Share your dilemmas and get honest opinions from other Mumsnetters.

To want to be consulted about DP's 8 Y/O DS being at the birth?

305 replies

PeedOffandPg · 02/04/2008 12:43

She will be here for hols and there is no one else to look after her. Her mother is coming up with her and then going the next day and leaving her for five days.
He just assumes she will be there and be fine with it. But HE NEVER ASKED ME HOW I FEEL ABOUT IT.
I approached it today, asking if she will be fine seeing a birth. His response was, as I knew it would be, totally defensive. "I know my own daughter, if you dont want her there, she wont be, but neither will I"
His "issues" stem from thinking I want to do everything my way (long story)
BUT THIS IS MY DAY and I want to be put first. I think the visit should have waited till after I gave birth.
You know, the idea of her being there for her little sister's birth - that I am fine with.
But I am not fine with the fact that he didnt ask me how I feel about it. AIBU???

OP posts:
TALLULAHBELLE · 05/04/2008 11:08

You are one brave woman and I wish you a quick and easy labour and a calm & peaceful recovery. Not sure where you are but I am in Glasgow & would happily pop by, make you a cuppa, bring you some shopping, keep an eye on the beautiful new baby you will have so you can have a shower etc. Anything you need. E mail : [email protected]
Good luck.

EEC · 05/04/2008 11:55

Best of luck to you - you have a lot of anonymous support here at mn. Enjoy your beautiful new baby.

Lizzer · 05/04/2008 12:13

Good luck, thinking about you this weekend, i'm so sorry you're going through all this..

Kitti · 05/04/2008 13:33

Absolutely everyone agrees that you've done the right thing. As another person said you do not need 2 babies. He is a selfish, ignorant, bullying man who thinks only of himself. It's true - he can see his other daughter anytime he wants but he would only witness this birth once. He's too self-absorbed and he wants everything to be about him and he will not change for anything in the world and that is something you need to remember. This will be a rollercoaster of emotions for you from giving birth to raising a child but you can be strong and can do it alone. There is nothing worse than the wrong man in your life you need to concentrate on your baby and yourself and not him. The horrible things he has said shows you how low he will sink and that unfortunately is clearly his personality. I hope he stays away for your sake because your child does not need to be raised by such a man who will probably always but his first child ahead of you and your child. Make sure everyone knows how he has reacted if you don't take him back because he is bound to paint you as the bad guy - in his eyes he is always the victim. Stay strong and good luck to you. You deserve to be happy and supported. There will be someone out there for you who will love you and your baby for who you are and not for what you can do for them.

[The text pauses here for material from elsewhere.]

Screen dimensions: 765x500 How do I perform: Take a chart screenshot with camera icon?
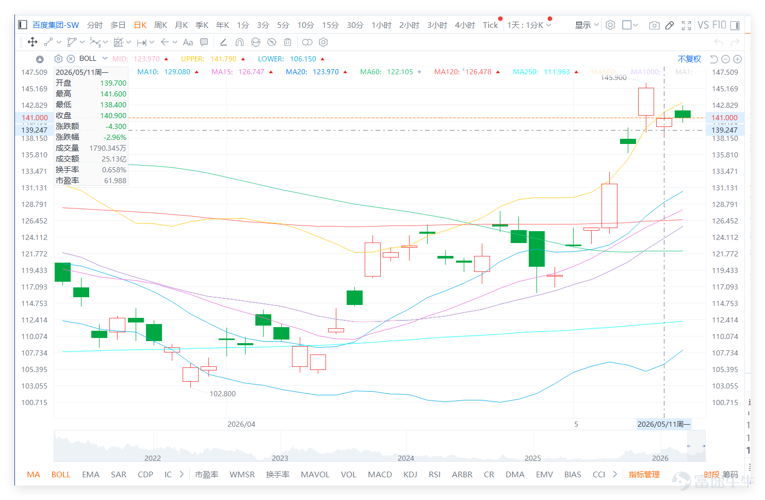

WorzselMummage · 05/04/2008 13:42

He sounds like a complete Moron and your better off without him.

WorzselMummage · 05/04/2008 13:42

He sounds like a complete Moron and your better off without him.

sussies · 05/04/2008 13:46

Good luck and best wishes for the Labour YOU want, a peaceful delivery and a happy healthy baby.

QuintessentialShadows · 05/04/2008 14:03

I am totally shocked at his behaviour, well done for standing up to him, I think you have made the right decision. He really has to prove himself to you and your dd now, but I think you are much better of without him. Single parenthood needent be so bad, I think too it would be preferable to a life with such a self absored pigheaded twunt.

And as Expat said, there is a reason he is not with his Ex, he was probably as unreasonable then as now. This has shown you a lot about his character. Keep it on board, and think carefully what role he has in your dds life.

Nighbynight · 05/04/2008 14:29

what an awful situaution. It is not even a question of putting yourself first - an 8 year old girl has nothing to do in a delivery room. Any responsible adult would make arrangements for her to be looked after while you have the baby.
good luck with the birth and beyond.

CrushWithEyeliner · 05/04/2008 18:07

Thinking about you - I sincerely feel you are better off without this "man", what a way to behave - I am stunned at his attitude and think he may have some mental health issues tbh.

Anyway do try to enjoy this wonderful time - I am so glad you will not be rushed into anything. Please keep posting. I think you are brave and amazing.

xx

constancereader · 05/04/2008 18:25

Christ - I have just caught up with all of this and am open mouthed in shock. I had to add my best wishes to the mn chorus! You sound like an incredibly strong woman, but I am angry for you that you should have to prove this at such a time.

Best of luck XXX

Scotia · 05/04/2008 18:47

PeedOff, I am near the ERI if I can help you in any way - [email protected]

I REALLY don't know what to say about your 'd'p.

flight · 05/04/2008 19:15

Peedoff, just caught up with this.

Hope you can see that he was behavig like a twat because he wanted you to have had enough, ie provoking you into ditching him so it wasn;t 'his fault' and he gets off the hook of looking after you and a new child.

Mine did this but I was only 3 months gone. I did the same as you. I'm fine now (well sort of - but other issues not related to him!) and have my beautiful child and the man is nowhere to be seen.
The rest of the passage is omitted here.